Politique

Cela fait un an qu’on parle du projet. Ce mercredi, il deviendra réalité à lors d’un vote en séance plénière de la Chambre. Ce projet, initié par le ministre des Finances Johan Van Overtveldt (N-VA) à la fin de 2015, concerne l’exonération de revenus investis dans la production d’une œuvre scénique. Soit l’instauration d’un incitant fiscal tax shelter aux arts de la scène. Adopté à l’unanimité (moins une abstention) le 9 décembre en Commission des Finances et du Budget, le projet de loi devrait obtenir un très large soutien. Le dispositif pourrait entrer en vigueur dès le début de 2017.

Ce tax shelter fait figure de très beau cadeau de Noël pour le secteur des arts de la scène. Il devrait y trouver un ballon d’oxygène financier très appréciable, du côté des investisseurs privés, alors que les financements en provenance des Communautés ne brillent pas par leur générosité. [En illustration de ce dossier : "Tristesses", d'Anne-Cécile Vandalem, un des grands succès de 2016 (et Prix de la critique du meilleur spectacle), de sa création au Théâtre de Liège au Festival d'Avignon et au-delà : l'exemple même d'une coproduction dont le volume - important - aurait justifié le recours au tax shelter.]

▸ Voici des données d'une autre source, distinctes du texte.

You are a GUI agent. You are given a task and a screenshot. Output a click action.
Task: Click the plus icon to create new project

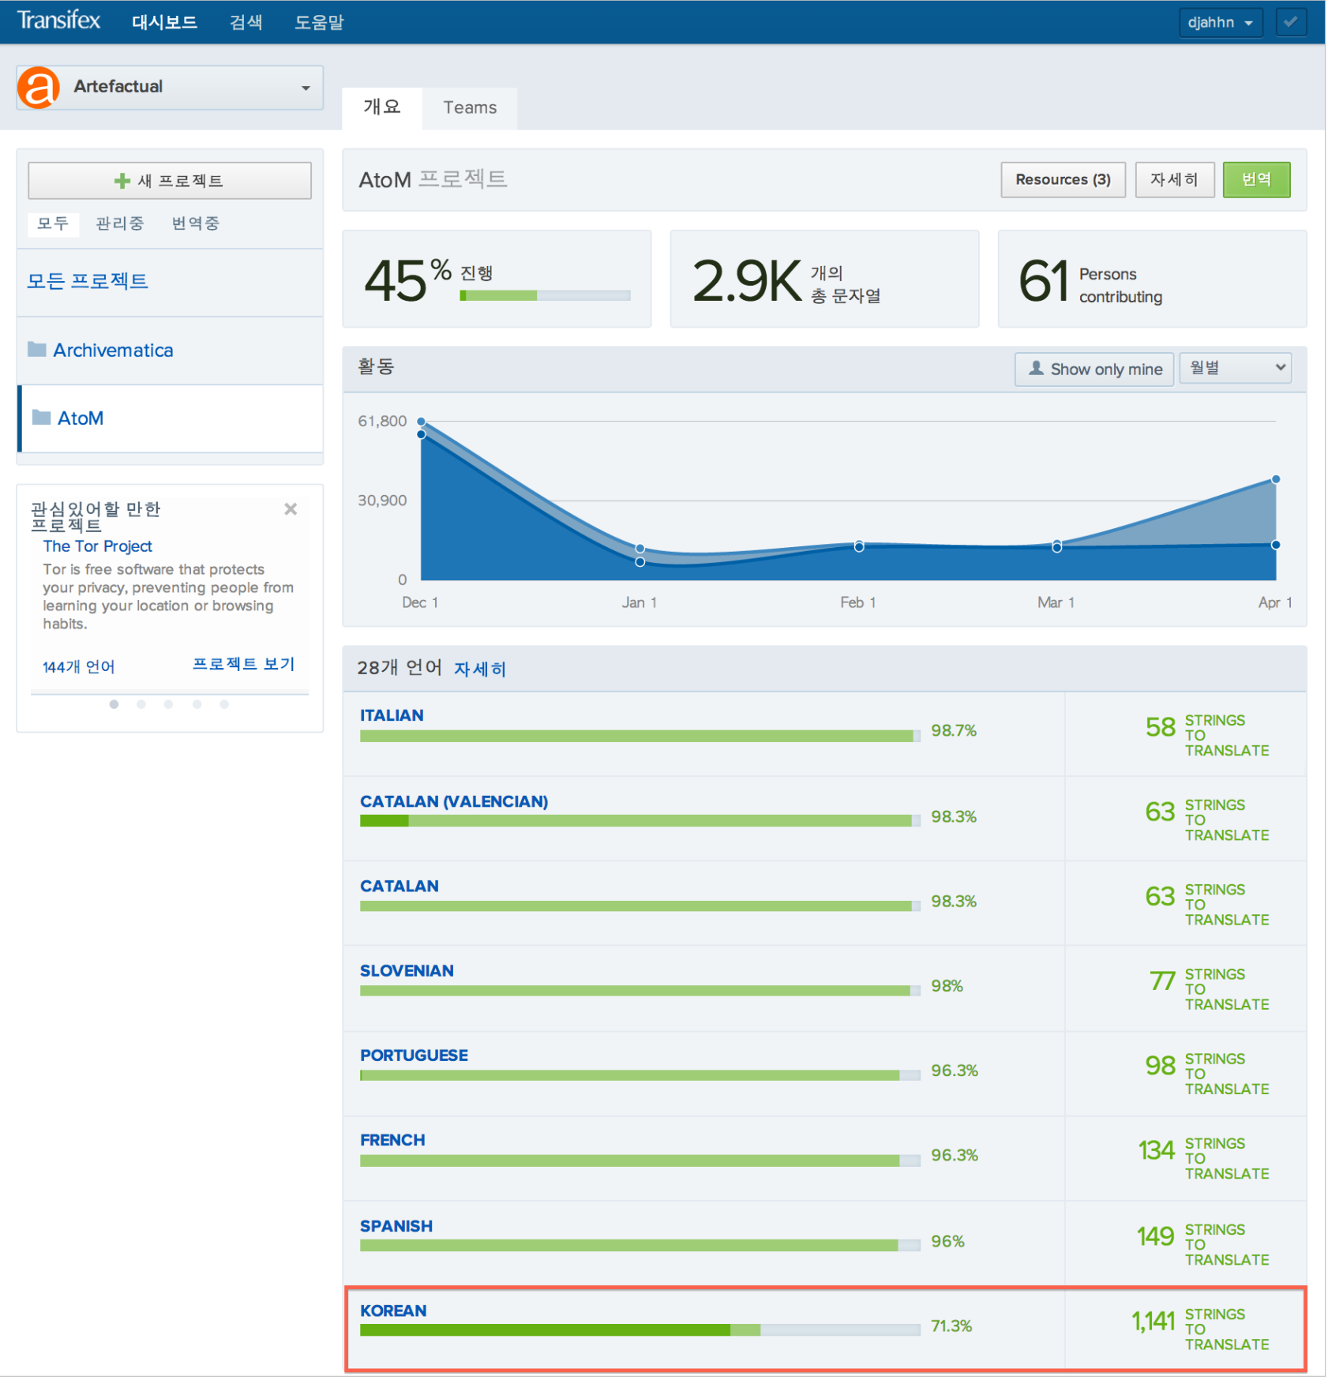coord(122,180)
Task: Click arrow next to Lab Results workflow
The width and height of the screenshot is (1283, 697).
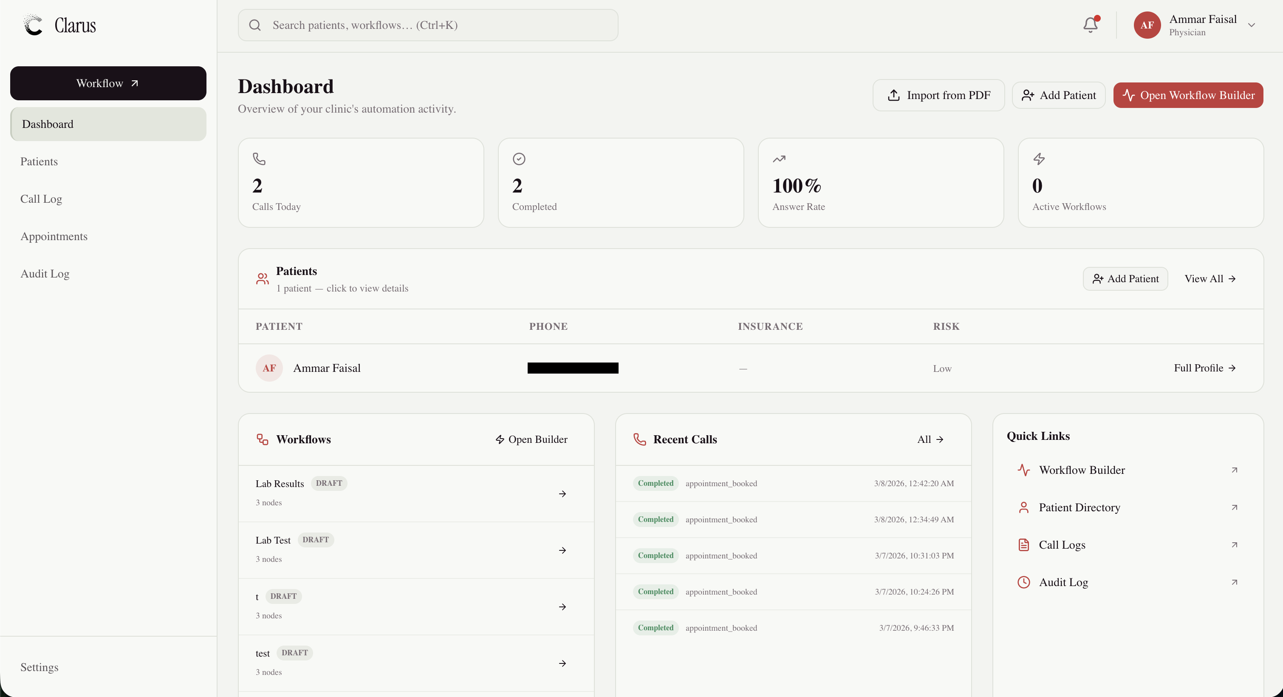Action: pos(562,494)
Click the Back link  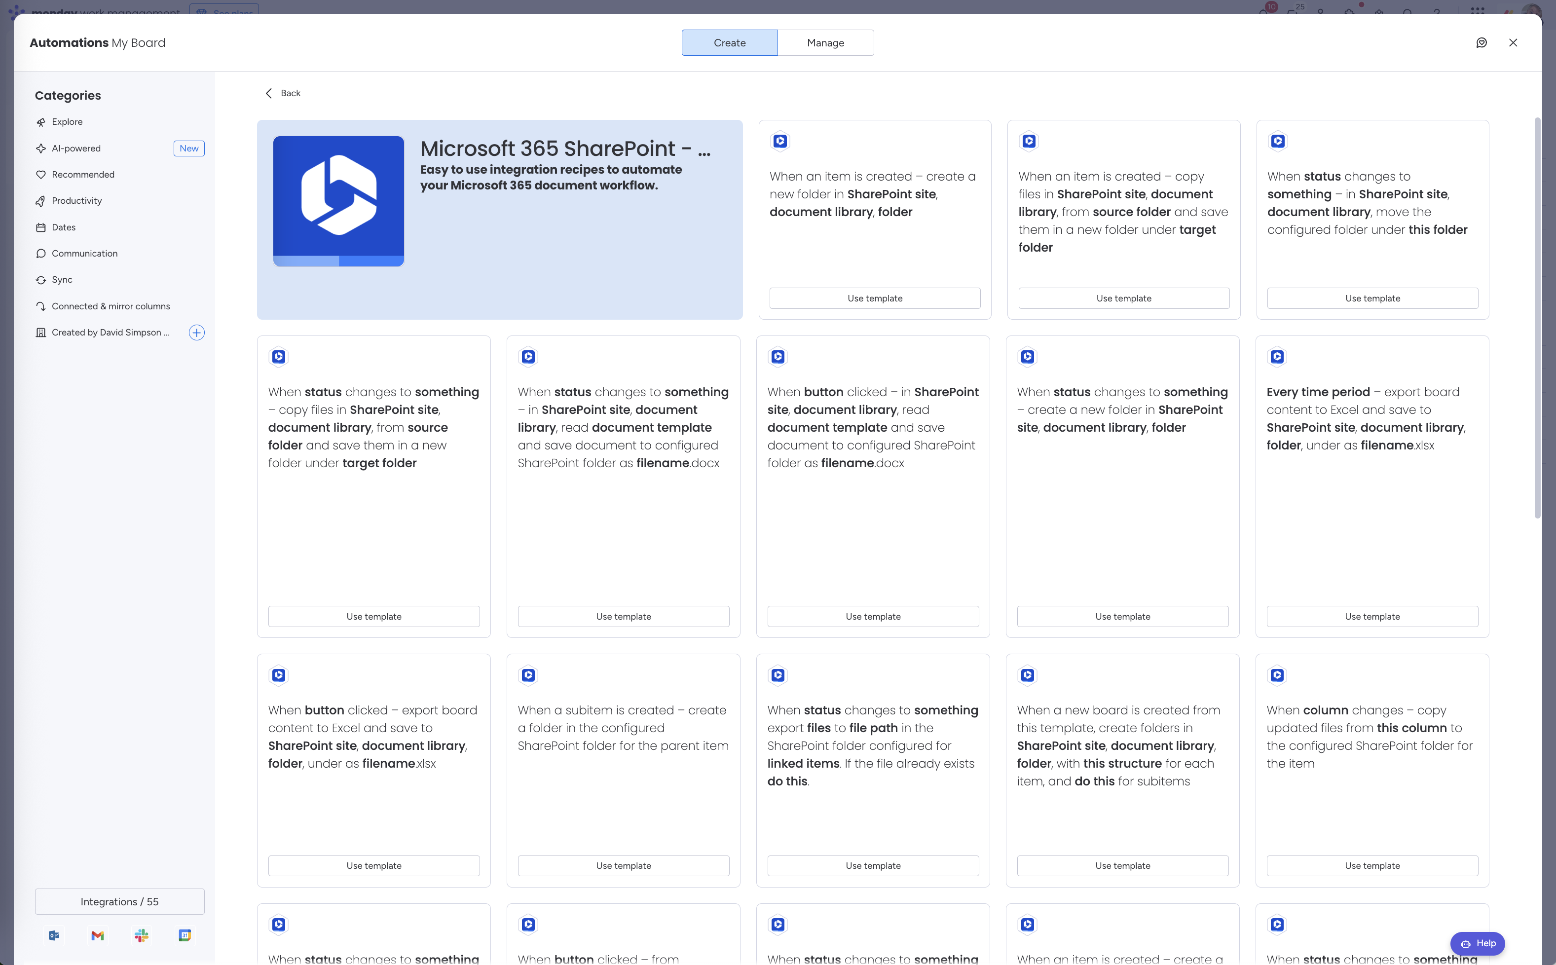[283, 93]
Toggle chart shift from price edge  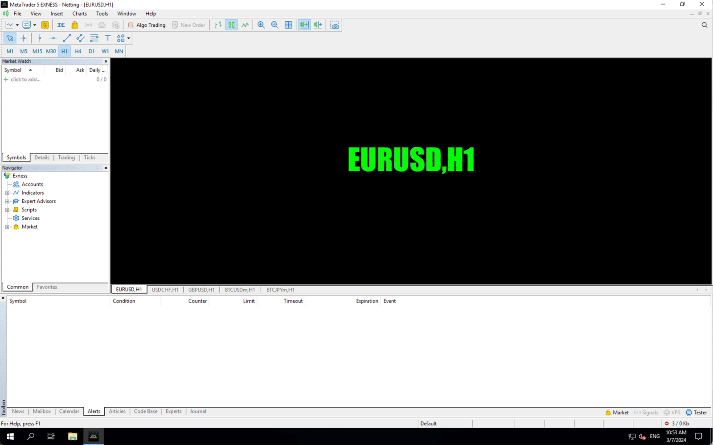tap(318, 25)
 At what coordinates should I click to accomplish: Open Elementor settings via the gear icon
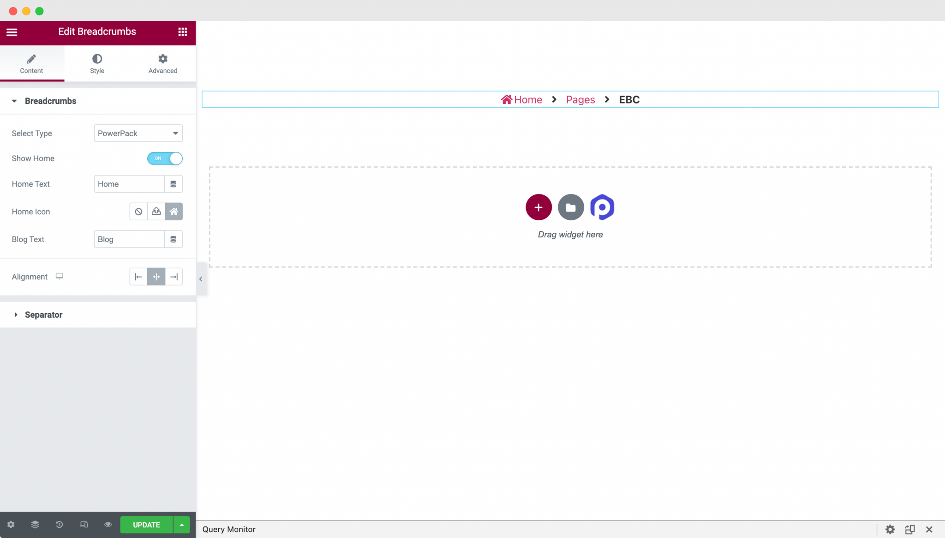pyautogui.click(x=11, y=525)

Soutenir les productions plus modestes

L’application du tax shelter aux arts de la scène découle du succès rencontré par le même dispositif, mis en œuvre dès 2004, dans le secteur de l’audiovisuel. Certes, le succès ne fut pas immédiat. Il connut même quelques abus, ce qui conduisit d’ailleurs le législateur à rectifier le tir. Ainsi, depuis le 1er janvier 2015, un nouveau tax shelter (à la fois plus simple et plus transparent) est entré en vigueur. Depuis lors, tout le secteur est aux anges. En 2015, pas moins de 180 millions d’euros auront été levés auprès d’investisseurs dans le cadre du financement d’œuvres audiovisuelles "made in Belgium".

"Le secteur des arts de la scène est un secteur qui, à l’instar du secteur audiovisuel, dépend fréquemment d’un financement externe (coproductions, NdlR) sans lequel beaucoup de ces productions ne seraient pas viables", a expliqué le ministre des Finances lors des débats en Commission. Et M.Van Overtveldt d’ajouter : "L’objectif est clair : elle vise à soutenir les productions plus modestes qui requièrent d’importants moyens financiers."

Principe général et éléments particuliers

Pratiquement, le tax shelter des arts de la scène s’aligne très largement sur celui en vigueur pour l’audiovisuel. Il va permettre à toute entreprise, soumise à l’impôt des sociétés, d’investir une partie de ses bénéfices dans des œuvres scéniques originales en obtenant une exonération fiscale à concurrence de 310 % du montant investi et un rendement fixe de l’ordre de 10 %. Ce qui est évidemment une aubaine en période de taux (quasi) nuls.